This week’s event is a rare annular eclipse of the Sun. The first eclipse of the year, this one traverses Borneo, Sumatra and the Mid-Indian Ocean. Folks from India and Southeast Asia to South Africa, Antarctica, and Australia will see varying degrees of partiality.
The entire eclipse spans from 6:00-10:00 Universal time on Monday, the 26th of January; if you find yourself in the mid Indian Ocean or the jungles of Borneo around this time, by all means take a peak (and drop us a line!) Don’t forget to use the proper protection, such as a white light filter when viewing all stages of this eclipse; even during annularity, the Sun can pack quite an optical punch! This eclipse is a direct consequence of our largest Full Moon of the month a few weeks back; the Moon is now near apogee, and hence, too small to cover the Sun. Doubtless, a brief hunt around the Web will yield somebody broadcasting the event, that is if you feel like getting up at 1 AM EST to watch it! Incidentally, later that night is a good chance to catch an extremely New Moon from the US east coast; at 14 hours new, its may not be a record, but probably a personal best! The angle of the ecliptic will be favorable with a northward tilt for this tough challenge.

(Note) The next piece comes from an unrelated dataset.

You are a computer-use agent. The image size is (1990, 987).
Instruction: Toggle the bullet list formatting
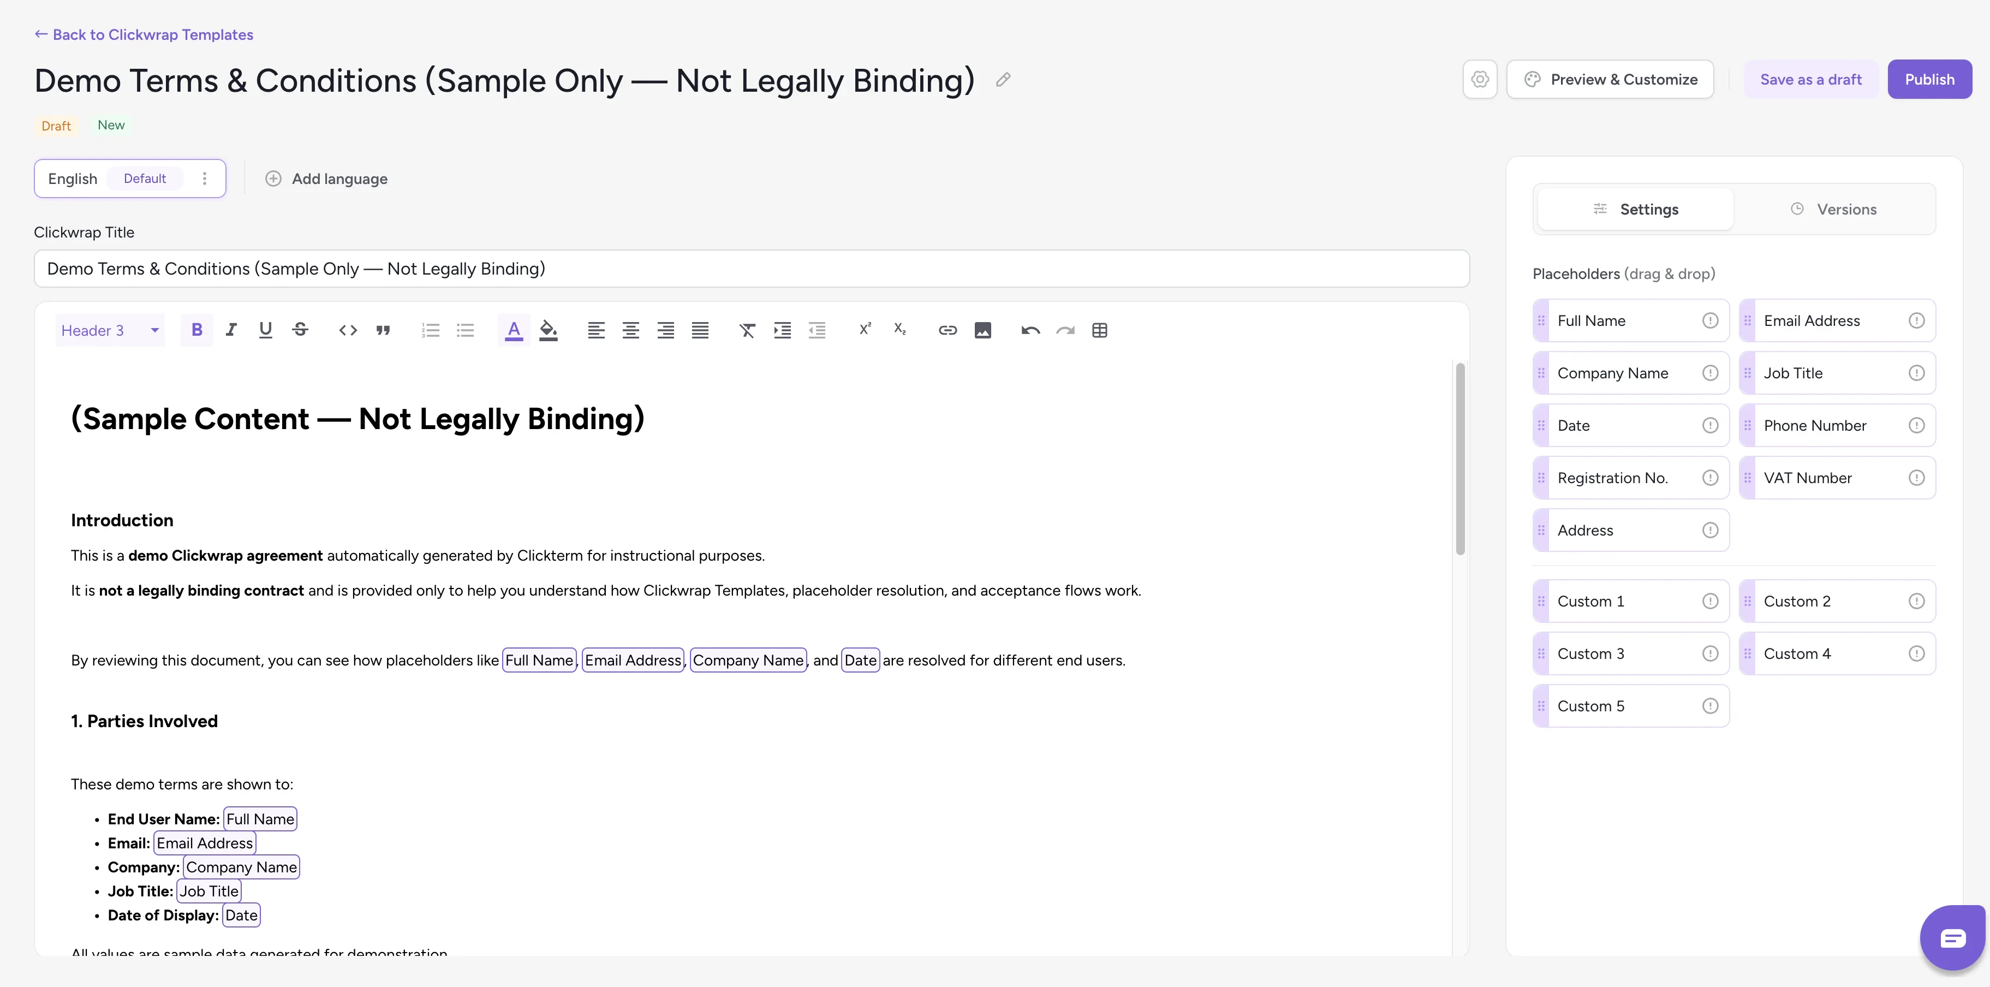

This week’s astro word of the week is Annular Eclipse. This type of solar eclipse occurs when the disk of the Moon, as viewed from the Earth, is too tiny to completely cover the Sun. Thus results in a bright ring, or annulus. This can be surprisingly luminous, as I observed over the central US during the eclipse of 1994. Even less than 1% of the Sun’s collective light is still much brighter than a Full Moon. Perhaps a weird tinting effect to the surrounding environment may be observed. Watch for little crescents shinning on the ground cast by gaps in tree leaves; spaghetti strainers are also great for creating this effect. And watch for that New Moon!